(Beginning of Given entries)
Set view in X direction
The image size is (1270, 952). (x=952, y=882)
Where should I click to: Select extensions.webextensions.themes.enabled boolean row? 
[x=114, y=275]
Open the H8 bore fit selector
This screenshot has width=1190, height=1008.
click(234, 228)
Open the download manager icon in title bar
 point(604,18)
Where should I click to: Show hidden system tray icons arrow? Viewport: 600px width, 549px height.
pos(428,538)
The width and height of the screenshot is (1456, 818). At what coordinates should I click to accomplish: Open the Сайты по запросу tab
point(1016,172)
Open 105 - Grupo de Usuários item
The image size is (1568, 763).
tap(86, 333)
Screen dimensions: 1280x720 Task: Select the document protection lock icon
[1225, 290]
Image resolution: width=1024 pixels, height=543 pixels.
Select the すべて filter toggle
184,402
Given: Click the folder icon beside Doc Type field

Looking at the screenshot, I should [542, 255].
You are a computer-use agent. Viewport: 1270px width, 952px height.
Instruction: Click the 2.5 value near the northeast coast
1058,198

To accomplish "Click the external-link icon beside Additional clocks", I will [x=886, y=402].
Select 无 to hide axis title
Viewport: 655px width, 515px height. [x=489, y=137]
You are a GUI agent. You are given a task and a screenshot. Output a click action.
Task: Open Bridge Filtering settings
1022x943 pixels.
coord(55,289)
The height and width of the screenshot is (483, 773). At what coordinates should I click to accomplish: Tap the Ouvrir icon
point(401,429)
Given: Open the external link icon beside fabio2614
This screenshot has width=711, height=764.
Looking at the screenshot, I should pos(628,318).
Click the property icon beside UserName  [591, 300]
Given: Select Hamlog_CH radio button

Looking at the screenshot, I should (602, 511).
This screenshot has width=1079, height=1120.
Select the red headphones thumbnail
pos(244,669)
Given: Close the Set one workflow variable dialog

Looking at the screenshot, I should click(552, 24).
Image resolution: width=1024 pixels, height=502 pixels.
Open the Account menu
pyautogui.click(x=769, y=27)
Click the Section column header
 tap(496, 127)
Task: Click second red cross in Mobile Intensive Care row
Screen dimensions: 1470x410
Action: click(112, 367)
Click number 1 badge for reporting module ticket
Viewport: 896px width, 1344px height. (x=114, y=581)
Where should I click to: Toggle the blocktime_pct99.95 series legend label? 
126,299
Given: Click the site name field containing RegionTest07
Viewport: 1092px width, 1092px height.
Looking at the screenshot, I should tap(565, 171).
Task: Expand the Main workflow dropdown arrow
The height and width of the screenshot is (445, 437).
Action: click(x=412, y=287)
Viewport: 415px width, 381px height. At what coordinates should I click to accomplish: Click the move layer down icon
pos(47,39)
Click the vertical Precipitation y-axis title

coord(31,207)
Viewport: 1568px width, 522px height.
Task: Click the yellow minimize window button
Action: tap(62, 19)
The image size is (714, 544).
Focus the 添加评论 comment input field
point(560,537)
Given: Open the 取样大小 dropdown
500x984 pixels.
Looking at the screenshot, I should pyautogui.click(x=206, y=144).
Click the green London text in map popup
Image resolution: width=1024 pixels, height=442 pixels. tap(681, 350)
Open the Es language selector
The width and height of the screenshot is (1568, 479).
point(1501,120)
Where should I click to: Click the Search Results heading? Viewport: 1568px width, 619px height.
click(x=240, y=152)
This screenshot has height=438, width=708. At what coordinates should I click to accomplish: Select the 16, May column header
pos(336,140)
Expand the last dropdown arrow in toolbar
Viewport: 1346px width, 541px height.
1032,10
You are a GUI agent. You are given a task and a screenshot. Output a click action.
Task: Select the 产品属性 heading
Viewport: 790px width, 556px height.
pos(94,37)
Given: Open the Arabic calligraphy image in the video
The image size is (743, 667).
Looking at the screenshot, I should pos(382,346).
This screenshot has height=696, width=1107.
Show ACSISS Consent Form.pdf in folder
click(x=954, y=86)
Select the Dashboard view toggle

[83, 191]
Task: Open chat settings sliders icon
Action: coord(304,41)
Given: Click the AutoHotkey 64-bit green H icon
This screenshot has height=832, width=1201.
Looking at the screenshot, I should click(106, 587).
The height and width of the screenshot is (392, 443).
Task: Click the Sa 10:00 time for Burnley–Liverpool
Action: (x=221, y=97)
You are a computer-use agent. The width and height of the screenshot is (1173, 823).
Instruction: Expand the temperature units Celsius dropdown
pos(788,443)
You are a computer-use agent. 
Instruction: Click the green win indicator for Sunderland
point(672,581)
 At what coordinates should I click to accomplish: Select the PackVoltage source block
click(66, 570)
(End of Given entries)
Exercise:
Copy down every line of the entries containing the word "link".

Exercise output:
To accomplish "Click the external-link icon beside Additional clocks", I will [x=886, y=402].
Given: Open the external link icon beside fabio2614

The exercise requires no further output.